Her request, however, wasn’t granted by the county, who passed it on to the Asheville regional office of the state Division of Water Quality. They, in turn, realizing that the matter was under the jurisdiction of the state’s solid waste group, tossed it up the chain once more. The request landed with Ervin Lane, a compliance hydrogeologist for the North Carolina Division of Waste Management.

He hasn’t come up with an answer yet, but said he’s looking at testing data from the last 10 years to as recently as April to see if the wells do need to be tested.

“We just look at the data to determine if we think that there is an immediate threat,” said Lane, adding that “the landfill is not really in close proximity of where the wells are located, so we have to just take it step by step.”

King, however, doesn’t see a need for the wells to be tested. He said test wells that actually border or sit within the bounds of the landfill have never turned up any abnormal or increased results for heavy metals or VOCs, and even the ground underneath the off-liner waste wasn’t contaminated, much less the groundwater.

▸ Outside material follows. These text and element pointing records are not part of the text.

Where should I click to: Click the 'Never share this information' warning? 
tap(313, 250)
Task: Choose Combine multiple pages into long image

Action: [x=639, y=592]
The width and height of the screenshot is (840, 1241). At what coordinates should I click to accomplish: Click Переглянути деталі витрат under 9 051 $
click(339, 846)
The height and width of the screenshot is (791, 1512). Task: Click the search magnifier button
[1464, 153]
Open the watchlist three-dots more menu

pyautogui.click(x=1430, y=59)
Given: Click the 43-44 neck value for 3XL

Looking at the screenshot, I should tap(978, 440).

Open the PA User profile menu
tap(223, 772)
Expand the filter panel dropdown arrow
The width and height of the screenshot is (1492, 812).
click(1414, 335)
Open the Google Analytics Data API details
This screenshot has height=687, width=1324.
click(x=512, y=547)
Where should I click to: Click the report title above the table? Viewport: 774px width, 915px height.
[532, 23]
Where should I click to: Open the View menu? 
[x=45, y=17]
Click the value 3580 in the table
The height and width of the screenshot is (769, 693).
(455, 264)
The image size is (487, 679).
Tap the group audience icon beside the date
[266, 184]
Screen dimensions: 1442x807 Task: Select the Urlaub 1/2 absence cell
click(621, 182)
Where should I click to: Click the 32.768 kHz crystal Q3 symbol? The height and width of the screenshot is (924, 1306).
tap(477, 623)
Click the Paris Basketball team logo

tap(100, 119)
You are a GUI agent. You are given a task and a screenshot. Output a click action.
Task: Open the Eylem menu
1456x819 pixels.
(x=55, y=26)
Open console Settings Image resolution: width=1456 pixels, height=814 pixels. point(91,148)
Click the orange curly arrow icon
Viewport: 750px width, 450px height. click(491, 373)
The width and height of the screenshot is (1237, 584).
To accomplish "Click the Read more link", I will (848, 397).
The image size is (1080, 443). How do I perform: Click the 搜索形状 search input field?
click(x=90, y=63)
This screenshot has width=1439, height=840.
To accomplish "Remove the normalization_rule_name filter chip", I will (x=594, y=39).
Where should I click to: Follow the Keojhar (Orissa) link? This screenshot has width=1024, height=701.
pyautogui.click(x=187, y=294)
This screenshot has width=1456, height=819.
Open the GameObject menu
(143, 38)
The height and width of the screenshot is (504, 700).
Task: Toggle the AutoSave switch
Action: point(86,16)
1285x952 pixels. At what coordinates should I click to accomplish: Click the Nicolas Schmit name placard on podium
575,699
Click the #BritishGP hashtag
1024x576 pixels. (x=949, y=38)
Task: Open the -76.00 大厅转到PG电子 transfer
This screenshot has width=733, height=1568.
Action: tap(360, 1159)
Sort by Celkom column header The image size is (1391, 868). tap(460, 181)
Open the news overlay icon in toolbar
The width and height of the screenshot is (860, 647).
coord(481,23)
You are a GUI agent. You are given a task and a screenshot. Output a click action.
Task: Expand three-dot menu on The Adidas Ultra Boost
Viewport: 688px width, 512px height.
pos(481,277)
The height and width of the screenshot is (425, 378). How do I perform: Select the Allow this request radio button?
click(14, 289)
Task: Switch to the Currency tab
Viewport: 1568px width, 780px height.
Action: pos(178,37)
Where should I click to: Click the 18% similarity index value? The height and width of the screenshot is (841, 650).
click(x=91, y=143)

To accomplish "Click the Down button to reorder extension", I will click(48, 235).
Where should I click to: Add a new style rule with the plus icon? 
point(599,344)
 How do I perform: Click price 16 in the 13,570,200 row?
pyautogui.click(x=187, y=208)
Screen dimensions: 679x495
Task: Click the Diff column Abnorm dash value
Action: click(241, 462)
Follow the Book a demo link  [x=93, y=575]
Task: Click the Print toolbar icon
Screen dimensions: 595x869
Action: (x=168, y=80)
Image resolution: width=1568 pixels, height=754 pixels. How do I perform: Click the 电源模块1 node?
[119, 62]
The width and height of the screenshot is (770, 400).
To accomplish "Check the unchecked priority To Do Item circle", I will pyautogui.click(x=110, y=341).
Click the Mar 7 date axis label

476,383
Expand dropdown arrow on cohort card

“There was no evidence at all that it even contaminated the ground,” said King. “The clay acted like a natural barrier. We tested a foot underneath the waste and all the way around it and didn’t even find any contamination in the dirt itself.”

But, he said, if Lane returns with evidence that the wells need to be tested, then he will take the necessary steps to ensure the safety of residents’ groundwater.

For her part, Blakeslee said her intention is not to stir trouble. However, when she heard of a possible plan to privatize the landfill, she shifted into gear, poring through papers and thoroughly researching the landfill’s history and possible future.

That’s when concerns about her groundwater and that of her neighbors began to surface. Fearing a rush decision on the site’s possible sale by county commissioners, she passed around a petition and forwarded the paper, with its 40 signatures, to County Manager David Cotton. Her fear, she said, is finding waste in her wells after privatization and being stuck to deal with the consequences on her own.

“I don’t think I have any contamination. I don’t want to have it,” said Blakeslee. “I just want to find out before they sell it [the landfill] off, because then what recourse do I have?”

She concedes that neither she nor any of her neighbors have found or noticed contaminated water, and King and Lane were both unsure of the residents’ motivations for requesting tests now.

But, as Blakeslee said, many of them are concerned about what will happen if site operations are turned over to a private company. Even if their wells get turned down for testing, she said, she will continue to lobby commissioners to research thoroughly any proposal to bring outside trash into White Oak.

“The way to solve it is not to throw it off on somebody else,” said Blakeslee. “Because this has got far, far reaching consequences if the wrong decision is made.”

In a committee meeting on Monday, county commissioner Mark Swanger assured staff and residents that they were in no rush to pawn off the landfill and would wait for all the information before making any recommendations or decisions.

Blakeslee said that’s all she’s asking from the county commissioners: the best, most-informed decision.

I just want them to make the right decision,” she said. “We have a beauty spot and we don’t want it to turn into a boil then a cancer.”